Брови старика полезли на лоб.
— Не стало? Я не знал, где он находится, уже стал волноваться, но… Он что, умер?
— Убит. Когда вы в последний раз видели его?
Управляющий смотрел на нас изумленным взглядом, словно не веря собственным ушам. Наконец он заговорил:
— Вчера вечером он получил какое-то письмо, прочитал его и сказал, что должен встретиться с другим священником, но не сообщил, где будет происходить встреча.
— Где письмо?
— Хозяин забрал его с собой.
Харснет посмотрел на меня.
— В точности как доктор Гарней и ваш друг.
Он снова повернулся к дрожащему слуге.
— Вы знали, что сегодня вечером он должен был присутствовать на торжественном открытии церкви?
— Да, сэр.

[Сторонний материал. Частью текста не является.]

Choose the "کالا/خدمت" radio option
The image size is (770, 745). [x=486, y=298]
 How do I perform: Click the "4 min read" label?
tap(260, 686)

Я решил, что со встречи он отправился прямо туда.
Несколько секунд Харснет размышлял. Я заметил, что Уайт украдкой метнул быстрый взгляд в сторону лестницы.
— Вероятно, нам следует осмотреть дом, — предложил я.
— Здесь никого нет, — быстро сказал управляющий. — Только я один.
— Если ваш хозяин хранил запрещенные книги, то нас это не интересует, — успокоил его я.
— Нет, но…
Харснет подозрительно посмотрел на старика.
— А ну-ка дайте мне вашу свечу, — приказал он тоном, не терпящим возражений.
Старик замялся, но все же отдал свечу, которую держал в руке.
— Оставайтесь здесь, — велел ему Харснет. — Барак, присмотрите за ним.
Коронер мотнул мне головой, и мы стали подниматься по лестнице.
Первой комнатой, в которой мы очутились, оказался кабинет. На большом столе среди бумаг и гусиных перьев лежали замусоленные книги. Я взял одну и попытался разобрать почти стершееся название. «Наставление в христианской вере» Жана Кальвина. Я слышал о нем. Он был самым радикальным и непримиримым из нового поколения европейских реформаторов.